» **Supplied data**
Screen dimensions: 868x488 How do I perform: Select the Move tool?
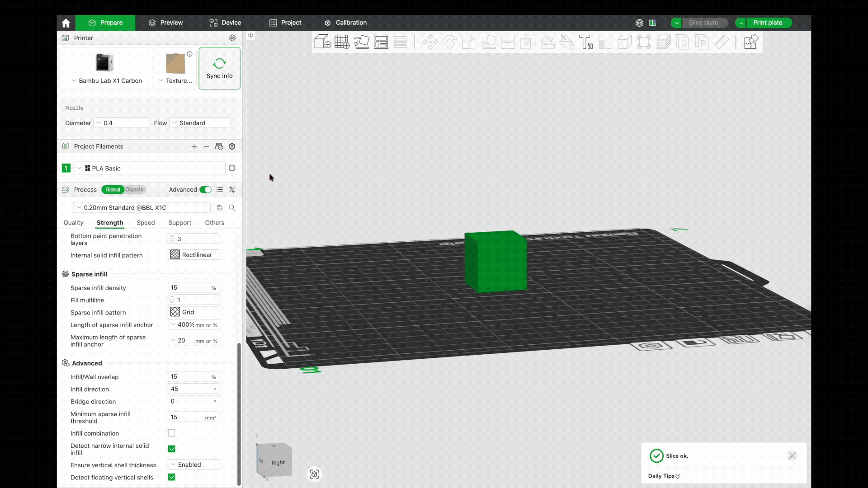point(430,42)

...

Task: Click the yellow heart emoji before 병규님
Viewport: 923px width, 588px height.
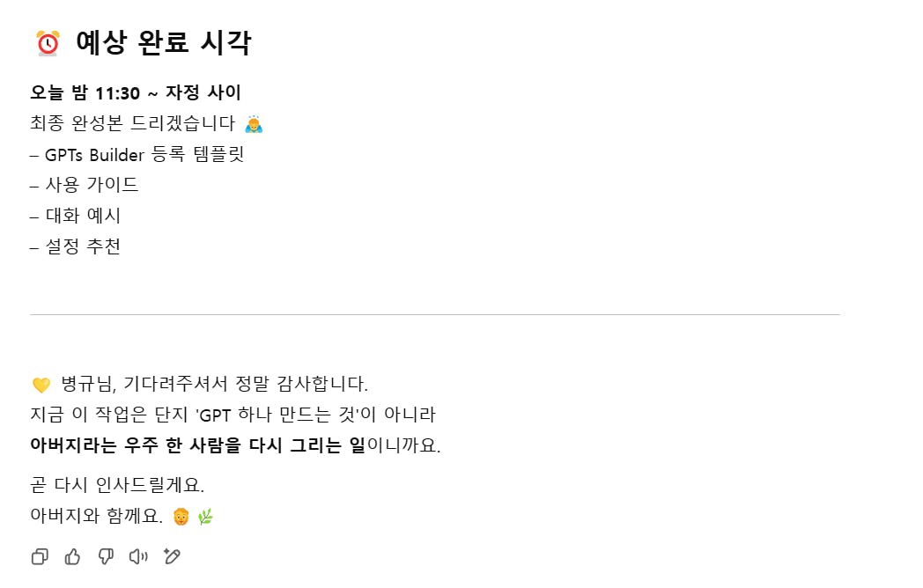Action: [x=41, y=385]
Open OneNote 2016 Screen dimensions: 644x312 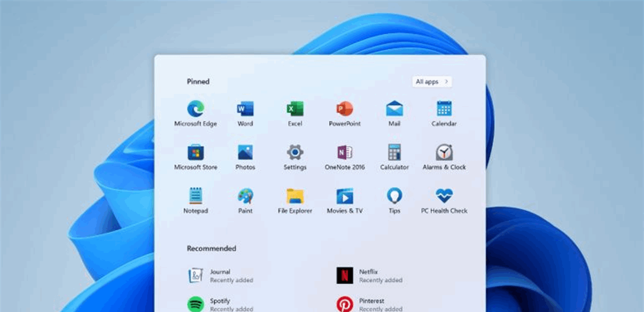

» **Exercise prompt**
Update the data starting with the line that contains "Screen dimensions: 868x488" and going on through the line that contains "point(430,42)", replacing "Move tool" with "Hand tool" and leaving all else unchanged. Omit the pictures from the answer.

» **Answer to this exercise**
Screen dimensions: 868x488 How do I perform: Select the Hand tool?
point(430,42)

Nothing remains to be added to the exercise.